Your assignment
Whenever a line in this data holds the word "entry", report that line in full.

Dataset records
Start of Block

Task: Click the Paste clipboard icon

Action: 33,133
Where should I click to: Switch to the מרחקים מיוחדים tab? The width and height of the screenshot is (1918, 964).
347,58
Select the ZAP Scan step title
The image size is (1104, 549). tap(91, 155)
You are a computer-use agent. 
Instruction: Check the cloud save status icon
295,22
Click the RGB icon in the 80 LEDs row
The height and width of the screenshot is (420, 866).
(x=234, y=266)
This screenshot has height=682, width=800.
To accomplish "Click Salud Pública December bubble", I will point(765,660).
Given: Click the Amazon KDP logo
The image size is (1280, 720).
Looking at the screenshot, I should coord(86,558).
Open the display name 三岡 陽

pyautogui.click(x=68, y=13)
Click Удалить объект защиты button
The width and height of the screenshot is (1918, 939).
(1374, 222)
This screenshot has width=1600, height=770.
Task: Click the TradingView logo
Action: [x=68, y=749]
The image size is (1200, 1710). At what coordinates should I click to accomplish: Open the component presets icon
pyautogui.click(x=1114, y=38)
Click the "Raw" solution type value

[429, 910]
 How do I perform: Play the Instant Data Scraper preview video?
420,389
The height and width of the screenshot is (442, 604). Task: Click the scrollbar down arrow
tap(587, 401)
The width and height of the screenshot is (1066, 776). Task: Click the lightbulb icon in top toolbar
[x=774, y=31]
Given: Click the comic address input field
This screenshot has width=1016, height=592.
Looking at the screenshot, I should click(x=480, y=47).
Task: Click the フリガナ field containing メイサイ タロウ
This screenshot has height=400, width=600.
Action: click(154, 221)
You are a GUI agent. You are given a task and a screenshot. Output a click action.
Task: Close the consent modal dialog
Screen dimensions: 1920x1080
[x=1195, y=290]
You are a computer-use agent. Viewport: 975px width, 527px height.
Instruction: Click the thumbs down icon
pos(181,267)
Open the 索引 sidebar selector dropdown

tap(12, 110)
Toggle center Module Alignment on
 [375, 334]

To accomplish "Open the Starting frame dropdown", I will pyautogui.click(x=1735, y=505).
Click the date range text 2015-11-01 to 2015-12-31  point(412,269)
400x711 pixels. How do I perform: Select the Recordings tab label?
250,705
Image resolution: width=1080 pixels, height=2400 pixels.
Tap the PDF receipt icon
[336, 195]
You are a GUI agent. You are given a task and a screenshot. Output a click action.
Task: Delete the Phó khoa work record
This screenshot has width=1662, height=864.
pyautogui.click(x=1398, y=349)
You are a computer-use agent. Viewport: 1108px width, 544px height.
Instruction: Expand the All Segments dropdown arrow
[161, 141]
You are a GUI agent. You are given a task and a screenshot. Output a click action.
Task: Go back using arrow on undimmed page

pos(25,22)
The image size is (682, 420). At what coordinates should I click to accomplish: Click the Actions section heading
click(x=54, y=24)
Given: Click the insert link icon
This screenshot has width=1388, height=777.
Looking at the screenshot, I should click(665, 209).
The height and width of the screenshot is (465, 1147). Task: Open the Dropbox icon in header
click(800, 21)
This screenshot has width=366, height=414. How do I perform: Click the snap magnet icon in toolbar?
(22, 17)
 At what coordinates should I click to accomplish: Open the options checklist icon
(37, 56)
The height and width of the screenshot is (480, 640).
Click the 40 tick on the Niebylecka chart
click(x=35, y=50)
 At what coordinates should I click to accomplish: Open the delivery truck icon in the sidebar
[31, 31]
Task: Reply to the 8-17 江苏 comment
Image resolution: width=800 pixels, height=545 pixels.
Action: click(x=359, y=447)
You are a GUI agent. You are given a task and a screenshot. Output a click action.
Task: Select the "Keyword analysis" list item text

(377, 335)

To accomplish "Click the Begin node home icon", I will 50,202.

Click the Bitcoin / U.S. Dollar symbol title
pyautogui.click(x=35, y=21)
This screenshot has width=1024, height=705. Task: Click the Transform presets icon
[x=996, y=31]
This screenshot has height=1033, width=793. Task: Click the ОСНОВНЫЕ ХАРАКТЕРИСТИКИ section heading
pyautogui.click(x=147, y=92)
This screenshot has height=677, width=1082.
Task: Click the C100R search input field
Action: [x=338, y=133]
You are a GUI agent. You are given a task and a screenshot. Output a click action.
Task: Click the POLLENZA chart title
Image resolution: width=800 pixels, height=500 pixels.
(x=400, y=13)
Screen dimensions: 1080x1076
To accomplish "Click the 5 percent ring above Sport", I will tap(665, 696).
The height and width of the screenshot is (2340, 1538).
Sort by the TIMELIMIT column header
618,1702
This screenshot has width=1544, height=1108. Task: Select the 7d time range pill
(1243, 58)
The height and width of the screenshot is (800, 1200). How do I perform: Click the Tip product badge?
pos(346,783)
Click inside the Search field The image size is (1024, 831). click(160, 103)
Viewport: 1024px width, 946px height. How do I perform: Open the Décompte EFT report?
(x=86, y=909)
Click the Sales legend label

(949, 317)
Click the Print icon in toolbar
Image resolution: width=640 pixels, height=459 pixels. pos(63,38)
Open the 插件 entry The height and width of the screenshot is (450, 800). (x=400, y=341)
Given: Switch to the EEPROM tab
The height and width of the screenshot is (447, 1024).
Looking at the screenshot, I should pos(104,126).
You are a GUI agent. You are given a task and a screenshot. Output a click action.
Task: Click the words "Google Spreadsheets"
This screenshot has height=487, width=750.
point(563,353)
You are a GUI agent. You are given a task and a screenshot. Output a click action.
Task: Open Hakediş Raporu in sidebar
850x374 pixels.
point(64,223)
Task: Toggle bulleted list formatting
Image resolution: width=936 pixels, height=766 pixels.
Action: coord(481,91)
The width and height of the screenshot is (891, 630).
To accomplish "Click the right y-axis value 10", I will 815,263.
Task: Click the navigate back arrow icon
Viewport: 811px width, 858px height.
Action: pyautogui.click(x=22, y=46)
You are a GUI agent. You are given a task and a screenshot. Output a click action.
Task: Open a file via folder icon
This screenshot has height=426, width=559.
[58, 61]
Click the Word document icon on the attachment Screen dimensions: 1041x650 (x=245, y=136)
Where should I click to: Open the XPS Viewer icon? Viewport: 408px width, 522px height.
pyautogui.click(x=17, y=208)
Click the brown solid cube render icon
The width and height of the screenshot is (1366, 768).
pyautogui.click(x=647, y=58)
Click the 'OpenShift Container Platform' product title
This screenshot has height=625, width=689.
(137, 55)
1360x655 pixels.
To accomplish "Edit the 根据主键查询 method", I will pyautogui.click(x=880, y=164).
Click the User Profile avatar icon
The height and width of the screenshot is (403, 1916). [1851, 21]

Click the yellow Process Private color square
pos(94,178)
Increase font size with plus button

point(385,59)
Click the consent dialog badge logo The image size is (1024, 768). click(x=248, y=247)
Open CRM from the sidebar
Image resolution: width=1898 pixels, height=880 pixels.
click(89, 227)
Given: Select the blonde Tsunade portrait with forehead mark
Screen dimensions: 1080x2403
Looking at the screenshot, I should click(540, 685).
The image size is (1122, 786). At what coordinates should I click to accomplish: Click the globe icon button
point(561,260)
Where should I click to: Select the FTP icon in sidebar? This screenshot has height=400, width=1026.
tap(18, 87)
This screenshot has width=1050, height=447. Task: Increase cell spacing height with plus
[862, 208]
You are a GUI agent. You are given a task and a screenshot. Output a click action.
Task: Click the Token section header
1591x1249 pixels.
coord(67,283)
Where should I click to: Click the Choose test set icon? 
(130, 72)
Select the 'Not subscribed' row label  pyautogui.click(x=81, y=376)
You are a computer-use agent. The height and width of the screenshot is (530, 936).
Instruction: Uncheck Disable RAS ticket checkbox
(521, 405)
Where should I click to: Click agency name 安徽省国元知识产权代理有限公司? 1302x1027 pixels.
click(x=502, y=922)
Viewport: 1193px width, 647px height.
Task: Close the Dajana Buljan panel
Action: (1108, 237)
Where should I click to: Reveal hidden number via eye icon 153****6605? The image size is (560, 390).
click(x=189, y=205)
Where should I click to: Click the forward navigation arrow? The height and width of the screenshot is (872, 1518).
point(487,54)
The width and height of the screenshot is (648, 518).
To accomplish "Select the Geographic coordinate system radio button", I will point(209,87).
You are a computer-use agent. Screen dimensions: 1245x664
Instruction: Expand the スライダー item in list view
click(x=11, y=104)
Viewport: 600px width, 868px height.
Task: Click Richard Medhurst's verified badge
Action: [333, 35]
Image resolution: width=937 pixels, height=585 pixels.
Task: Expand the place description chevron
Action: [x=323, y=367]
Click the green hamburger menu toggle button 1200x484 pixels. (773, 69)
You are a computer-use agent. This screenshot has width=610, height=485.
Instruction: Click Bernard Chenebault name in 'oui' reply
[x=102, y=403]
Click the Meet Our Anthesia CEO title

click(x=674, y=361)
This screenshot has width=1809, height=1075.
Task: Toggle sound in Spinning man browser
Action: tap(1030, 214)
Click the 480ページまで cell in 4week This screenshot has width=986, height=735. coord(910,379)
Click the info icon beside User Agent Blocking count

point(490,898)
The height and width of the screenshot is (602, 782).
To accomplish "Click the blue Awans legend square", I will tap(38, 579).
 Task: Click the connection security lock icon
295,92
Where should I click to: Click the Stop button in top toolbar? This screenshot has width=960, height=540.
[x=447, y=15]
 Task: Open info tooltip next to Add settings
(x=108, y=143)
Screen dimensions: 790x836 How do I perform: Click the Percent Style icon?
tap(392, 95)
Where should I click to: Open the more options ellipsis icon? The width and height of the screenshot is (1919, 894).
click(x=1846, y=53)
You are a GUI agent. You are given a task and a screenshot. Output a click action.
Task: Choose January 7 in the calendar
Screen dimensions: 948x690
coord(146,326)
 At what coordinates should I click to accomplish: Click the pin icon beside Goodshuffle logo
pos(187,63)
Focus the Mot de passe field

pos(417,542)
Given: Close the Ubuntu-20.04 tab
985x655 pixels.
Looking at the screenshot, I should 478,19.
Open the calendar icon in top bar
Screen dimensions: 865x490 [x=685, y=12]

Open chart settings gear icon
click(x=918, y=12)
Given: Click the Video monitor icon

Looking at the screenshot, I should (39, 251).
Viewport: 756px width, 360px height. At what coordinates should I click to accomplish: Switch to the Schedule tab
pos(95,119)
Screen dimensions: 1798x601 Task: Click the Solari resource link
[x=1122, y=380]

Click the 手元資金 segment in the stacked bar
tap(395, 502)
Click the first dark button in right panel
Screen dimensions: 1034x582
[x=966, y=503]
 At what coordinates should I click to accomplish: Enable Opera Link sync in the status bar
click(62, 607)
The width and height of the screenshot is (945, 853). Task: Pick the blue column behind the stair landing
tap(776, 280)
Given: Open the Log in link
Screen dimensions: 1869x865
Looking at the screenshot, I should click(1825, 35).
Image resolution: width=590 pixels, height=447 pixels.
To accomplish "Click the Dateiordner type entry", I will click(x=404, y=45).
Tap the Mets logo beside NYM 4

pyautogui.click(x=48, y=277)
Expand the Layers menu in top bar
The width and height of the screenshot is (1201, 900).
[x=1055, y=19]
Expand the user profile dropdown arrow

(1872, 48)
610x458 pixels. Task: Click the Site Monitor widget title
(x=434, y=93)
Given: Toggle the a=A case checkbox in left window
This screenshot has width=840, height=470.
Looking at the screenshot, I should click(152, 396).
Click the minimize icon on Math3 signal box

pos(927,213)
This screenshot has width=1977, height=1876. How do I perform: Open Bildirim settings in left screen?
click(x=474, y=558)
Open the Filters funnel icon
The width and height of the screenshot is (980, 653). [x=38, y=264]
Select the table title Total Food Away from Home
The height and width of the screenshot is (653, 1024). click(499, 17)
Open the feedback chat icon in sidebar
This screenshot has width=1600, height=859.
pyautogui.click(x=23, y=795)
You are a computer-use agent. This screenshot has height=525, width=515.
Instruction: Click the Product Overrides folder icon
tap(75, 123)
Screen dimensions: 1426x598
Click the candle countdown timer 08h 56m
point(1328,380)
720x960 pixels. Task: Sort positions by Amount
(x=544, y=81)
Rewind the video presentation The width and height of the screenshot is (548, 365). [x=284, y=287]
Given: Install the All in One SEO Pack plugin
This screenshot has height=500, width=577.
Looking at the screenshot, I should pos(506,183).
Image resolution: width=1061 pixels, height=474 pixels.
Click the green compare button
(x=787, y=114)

End of Block

Worked solution
Open the 插件 entry The height and width of the screenshot is (450, 800). (x=400, y=341)
To accomplish "Click the Dateiordner type entry", I will click(x=404, y=45).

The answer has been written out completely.